Sal arrives in San Francisco, two weeks late, and meets up with his old friend from college, Remi Boncoeur. Remi and his girl, Lee Ann, live by the docks in a housing project called Mill City, supposedly the only place in America where blacks and whites voluntarily live in the same neighborhood. After spending several weeks with Remi in his shack, Sal decides he needs a job, so Remi gets him one as a guard in the shipyard barracks.
The other guards are former cops who sit around and tell stories of arrests they made and riots they put down in Alcatraz. One night, before a group of sailors are to ship off in the morning, Sal attempts to keep order in the noisy barracks. Instead of keeping order, however, he ends up getting drunk with sailors and raising the American flag upside down the next morning-an offense he is told he could go to jail for.
Most of his nights at the barracks are spent with Remi. They walk the halls, and Remi devises plans to steal money from the sailors who stay there. One night they accidentally sneak into the room of the barracks supervisor, a man they name Dostioffski (a name Remi creates from his mispronunciation of Dostoevsky), and almost get caught. They also sneak into the barracks cafeteria and eat ice cream and steal food. One night Remi steals an entire load of groceries for his house, claiming that President Truman mandated that "we must cut down on the cost of living."

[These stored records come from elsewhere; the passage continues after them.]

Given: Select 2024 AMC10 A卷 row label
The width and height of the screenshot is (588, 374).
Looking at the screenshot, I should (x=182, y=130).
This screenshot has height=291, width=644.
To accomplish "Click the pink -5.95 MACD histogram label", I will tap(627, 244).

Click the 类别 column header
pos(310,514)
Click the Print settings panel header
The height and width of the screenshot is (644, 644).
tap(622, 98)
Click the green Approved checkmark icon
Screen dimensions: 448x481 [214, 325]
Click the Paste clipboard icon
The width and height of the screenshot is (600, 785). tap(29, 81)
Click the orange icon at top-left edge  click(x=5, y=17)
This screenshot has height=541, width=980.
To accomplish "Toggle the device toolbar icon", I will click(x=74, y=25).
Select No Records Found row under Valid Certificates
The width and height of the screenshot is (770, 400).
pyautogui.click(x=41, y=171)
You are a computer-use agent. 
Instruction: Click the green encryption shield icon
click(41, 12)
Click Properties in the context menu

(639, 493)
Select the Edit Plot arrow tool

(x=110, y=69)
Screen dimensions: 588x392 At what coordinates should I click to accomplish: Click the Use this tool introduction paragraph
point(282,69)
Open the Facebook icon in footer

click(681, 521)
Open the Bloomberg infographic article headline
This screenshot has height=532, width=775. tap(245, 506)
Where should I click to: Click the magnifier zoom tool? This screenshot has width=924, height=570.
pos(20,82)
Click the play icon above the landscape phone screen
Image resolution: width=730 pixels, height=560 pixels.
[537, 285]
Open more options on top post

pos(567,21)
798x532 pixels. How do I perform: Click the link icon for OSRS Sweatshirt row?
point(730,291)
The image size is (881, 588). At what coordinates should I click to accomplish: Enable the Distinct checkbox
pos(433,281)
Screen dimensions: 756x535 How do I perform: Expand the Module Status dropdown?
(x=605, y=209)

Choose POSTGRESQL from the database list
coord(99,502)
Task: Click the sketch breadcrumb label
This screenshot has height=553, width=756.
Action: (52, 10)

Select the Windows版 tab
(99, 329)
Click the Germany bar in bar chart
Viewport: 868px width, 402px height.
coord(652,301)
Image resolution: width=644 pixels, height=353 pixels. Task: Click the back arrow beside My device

Between day trips into the city to see the Banana King, an old man who sells bananas on the street, and jaunts to an old freighter ship in the bay, Sal spends nights in the city trying to find a girl. He dreams of robbing a jewelry store. He tries to scare the homosexual men who make advances on him in the bathrooms of bars.
Sal is becoming tired and lonely in San Francisco, and his relationship with Remi and Lee Ann starts to deteriorate. After a night of gambling away all of their money at a race track, Remi and Lee Ann have a huge fight and Remi decides to break off his relationship with Lee Ann and his friendship with Sal. He only asks that Lee Ann and Sal pretend that everything is normal when his stepfather comes to town in a week. Both agree. Instead of behaving, though, Sal runs into one of his old friends from Denver, Roland Major, and they both get drunk and ruin the night for Remi, ruining what is left of their friendship. Sal, feeling as if he has reached the end of the road in his trip, decides to head back East.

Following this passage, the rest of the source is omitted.